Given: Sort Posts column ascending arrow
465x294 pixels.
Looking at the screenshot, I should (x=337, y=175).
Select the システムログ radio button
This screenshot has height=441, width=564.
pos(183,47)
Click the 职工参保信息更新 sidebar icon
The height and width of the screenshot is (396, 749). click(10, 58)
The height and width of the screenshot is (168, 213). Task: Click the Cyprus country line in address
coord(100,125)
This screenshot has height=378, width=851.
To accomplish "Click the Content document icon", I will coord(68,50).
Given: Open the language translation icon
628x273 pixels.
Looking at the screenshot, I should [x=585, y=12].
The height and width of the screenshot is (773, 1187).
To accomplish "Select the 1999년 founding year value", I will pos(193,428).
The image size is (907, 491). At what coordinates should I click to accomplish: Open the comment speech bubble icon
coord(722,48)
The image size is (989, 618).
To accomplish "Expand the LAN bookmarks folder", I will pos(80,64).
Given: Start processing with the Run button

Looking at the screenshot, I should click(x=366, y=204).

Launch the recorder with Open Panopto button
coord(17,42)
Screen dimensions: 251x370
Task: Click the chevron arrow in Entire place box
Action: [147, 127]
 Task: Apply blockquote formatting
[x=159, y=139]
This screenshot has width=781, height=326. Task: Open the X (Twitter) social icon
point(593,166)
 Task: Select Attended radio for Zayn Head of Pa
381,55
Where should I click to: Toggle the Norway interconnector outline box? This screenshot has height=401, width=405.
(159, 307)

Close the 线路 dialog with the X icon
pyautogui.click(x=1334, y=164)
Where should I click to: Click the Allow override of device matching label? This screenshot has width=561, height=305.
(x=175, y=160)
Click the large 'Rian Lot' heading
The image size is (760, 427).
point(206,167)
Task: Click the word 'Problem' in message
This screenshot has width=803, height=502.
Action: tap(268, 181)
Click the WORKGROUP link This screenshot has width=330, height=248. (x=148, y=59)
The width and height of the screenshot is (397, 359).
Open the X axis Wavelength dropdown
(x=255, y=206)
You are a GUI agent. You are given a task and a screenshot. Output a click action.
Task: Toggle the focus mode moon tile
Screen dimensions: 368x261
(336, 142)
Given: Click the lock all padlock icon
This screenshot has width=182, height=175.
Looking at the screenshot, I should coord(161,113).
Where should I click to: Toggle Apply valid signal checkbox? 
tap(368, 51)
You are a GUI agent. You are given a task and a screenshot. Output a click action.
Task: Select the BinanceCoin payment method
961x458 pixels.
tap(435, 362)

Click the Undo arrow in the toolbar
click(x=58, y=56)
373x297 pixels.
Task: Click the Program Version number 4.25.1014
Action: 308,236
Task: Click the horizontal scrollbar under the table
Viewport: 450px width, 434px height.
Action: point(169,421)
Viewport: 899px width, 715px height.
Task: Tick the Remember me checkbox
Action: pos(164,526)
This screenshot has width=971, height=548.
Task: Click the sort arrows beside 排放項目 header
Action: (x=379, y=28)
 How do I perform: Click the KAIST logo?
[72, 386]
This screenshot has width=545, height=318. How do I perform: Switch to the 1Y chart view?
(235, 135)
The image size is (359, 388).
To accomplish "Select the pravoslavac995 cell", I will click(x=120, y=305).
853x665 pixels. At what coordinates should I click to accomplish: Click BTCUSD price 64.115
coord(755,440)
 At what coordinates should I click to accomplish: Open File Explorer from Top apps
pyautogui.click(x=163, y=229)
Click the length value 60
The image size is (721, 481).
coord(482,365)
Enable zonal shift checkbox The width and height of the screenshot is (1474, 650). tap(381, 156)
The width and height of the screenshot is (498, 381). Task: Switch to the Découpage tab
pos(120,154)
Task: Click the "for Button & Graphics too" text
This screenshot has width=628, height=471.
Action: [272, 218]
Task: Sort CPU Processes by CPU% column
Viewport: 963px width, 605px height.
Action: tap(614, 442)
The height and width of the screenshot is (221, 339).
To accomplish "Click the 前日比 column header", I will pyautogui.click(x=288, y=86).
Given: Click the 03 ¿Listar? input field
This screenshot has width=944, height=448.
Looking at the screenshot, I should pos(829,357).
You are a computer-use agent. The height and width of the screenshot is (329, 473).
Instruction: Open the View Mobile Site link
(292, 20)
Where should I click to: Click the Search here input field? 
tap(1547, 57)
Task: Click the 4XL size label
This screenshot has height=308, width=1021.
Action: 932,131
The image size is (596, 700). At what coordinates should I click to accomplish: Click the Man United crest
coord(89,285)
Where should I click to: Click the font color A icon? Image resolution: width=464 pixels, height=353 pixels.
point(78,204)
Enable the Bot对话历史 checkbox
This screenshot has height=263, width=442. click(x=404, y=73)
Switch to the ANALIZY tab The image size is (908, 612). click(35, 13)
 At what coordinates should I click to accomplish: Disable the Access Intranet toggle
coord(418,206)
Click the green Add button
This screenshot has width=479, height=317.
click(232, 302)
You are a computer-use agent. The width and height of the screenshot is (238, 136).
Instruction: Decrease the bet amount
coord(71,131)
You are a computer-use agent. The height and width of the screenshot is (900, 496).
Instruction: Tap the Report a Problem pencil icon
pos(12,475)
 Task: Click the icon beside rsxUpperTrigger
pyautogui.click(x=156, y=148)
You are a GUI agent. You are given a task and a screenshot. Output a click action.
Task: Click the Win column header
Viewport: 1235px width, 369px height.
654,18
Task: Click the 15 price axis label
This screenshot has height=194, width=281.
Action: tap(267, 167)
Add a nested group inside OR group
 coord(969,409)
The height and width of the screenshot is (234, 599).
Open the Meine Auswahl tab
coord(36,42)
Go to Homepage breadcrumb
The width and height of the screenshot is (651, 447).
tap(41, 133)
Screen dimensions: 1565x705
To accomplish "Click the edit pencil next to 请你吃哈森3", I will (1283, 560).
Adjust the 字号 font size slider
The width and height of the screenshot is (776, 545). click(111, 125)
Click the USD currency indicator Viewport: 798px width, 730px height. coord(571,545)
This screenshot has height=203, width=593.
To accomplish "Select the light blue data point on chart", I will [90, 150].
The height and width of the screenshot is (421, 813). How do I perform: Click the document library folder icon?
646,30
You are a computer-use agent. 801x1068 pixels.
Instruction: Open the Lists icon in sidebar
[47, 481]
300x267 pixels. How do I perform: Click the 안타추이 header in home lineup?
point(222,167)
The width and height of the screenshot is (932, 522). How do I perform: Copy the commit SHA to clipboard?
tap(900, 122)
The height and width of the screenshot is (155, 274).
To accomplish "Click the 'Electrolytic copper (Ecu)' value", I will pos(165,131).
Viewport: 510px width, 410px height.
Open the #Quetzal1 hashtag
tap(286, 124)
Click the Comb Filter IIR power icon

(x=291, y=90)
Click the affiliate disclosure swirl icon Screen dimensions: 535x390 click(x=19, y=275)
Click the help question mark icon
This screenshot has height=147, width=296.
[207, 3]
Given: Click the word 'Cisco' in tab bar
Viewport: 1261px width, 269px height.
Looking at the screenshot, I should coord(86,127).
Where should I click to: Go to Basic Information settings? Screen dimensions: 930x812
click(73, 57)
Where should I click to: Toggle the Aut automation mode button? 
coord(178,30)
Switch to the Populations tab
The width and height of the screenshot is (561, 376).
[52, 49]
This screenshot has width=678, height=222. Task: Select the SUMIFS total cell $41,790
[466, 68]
---*---
● **Task details**
Check each line of the data above, and please copy the ones in which the string "column" occurs.

● **Response**
Given: Sort Posts column ascending arrow
Task: Sort CPU Processes by CPU% column
To accomplish "Click the 前日比 column header", I will pyautogui.click(x=288, y=86).
Task: Click the Win column header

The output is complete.